L. O. : Les deux personnages que vous mettez en scène ressemblent à deux contraires. Sont-ils si différents ?
Nous avons voulu montrer l’opposition entre les deux personnages. Il y a un personnage qui agit, Bonaparte, et un personnage qui écoute, Cambacérès. Bonaparte n’est pas un politicien. Comme tous les grands hommes, il se sert de la politique comme un outil. Cambacérès, par contre, est un homme politique. Bonaparte l’utilise. C’est pour cela qu’il faut absolument que Cambacérès le suive dans l’Empire.
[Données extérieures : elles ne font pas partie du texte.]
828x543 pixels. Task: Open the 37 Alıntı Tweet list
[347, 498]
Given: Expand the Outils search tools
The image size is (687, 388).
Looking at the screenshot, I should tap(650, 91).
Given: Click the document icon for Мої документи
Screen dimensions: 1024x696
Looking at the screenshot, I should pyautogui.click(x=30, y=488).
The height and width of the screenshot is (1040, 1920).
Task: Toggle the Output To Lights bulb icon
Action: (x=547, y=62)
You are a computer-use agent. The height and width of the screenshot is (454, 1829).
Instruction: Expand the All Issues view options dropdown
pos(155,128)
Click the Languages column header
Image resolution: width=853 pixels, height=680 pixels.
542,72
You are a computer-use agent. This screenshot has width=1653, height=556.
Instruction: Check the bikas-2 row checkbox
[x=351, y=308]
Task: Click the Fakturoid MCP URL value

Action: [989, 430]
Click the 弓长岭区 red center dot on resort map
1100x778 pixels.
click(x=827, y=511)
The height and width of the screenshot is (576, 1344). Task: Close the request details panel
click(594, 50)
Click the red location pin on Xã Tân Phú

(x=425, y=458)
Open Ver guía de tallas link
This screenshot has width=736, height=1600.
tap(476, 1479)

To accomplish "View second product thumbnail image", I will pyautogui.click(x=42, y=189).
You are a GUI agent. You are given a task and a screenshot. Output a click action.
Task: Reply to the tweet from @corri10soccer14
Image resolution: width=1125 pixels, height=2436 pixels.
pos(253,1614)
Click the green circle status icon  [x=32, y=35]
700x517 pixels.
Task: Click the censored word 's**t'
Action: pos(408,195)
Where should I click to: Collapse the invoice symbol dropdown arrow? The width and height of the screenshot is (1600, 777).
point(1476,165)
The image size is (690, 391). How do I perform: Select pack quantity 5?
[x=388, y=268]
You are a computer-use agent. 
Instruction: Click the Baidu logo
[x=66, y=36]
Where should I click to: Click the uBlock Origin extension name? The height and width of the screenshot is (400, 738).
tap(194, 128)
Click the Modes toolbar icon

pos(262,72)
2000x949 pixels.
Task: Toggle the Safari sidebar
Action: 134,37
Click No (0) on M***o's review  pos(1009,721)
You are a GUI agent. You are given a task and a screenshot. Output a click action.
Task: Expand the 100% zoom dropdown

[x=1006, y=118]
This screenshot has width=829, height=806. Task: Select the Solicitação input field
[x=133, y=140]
Mais l’opposition la plus importante, c’est leur rapport au temps.

L. O. : C’est-à-dire ?
Bonaparte est un personnage qui combat le temps. Il a une obsession contre le temps. Il mange en deux coups de cuillère à pot. Cambacérès est aux antipodes : il prend le temps, il vit avec le temps. Cette opposition était importante à développer même si le public ne le ressent pas forcément. Cela a beaucoup aidé les comédiens en tout cas.
Cambacérès est un personnage lent parce qu’intelligent. Bonaparte, lui est rapide parce qu’il est un génie. Il a une intuition, une spontanéité. Cambacérès est un homme de grand talent mais ce n’est pas un génie. Il trouve toujours la réponse adéquate mais il ne peut pas aller aussi vite que Bonaparte. Cambacérès prend le temps d’écouter et il comprend tout. Il comprend que l’homme qui est en face de lui va trop loin et il lui dit. C’est la seule fois où il s’adresse directement à Bonaparte, lorsqu’il l’avertit que le retour de bâton peut faire très mal. Il le suit quand même parce qu’il l’aime, parce qu’il lui est « entièrement fidèle » comme il le dit au début. Cambacérès est un serviteur au sens noble.

En fait, c’est la dévotion d’un homme, Cambacérès, et l’estime d’un autre, Bonaparte, qui sont face à face.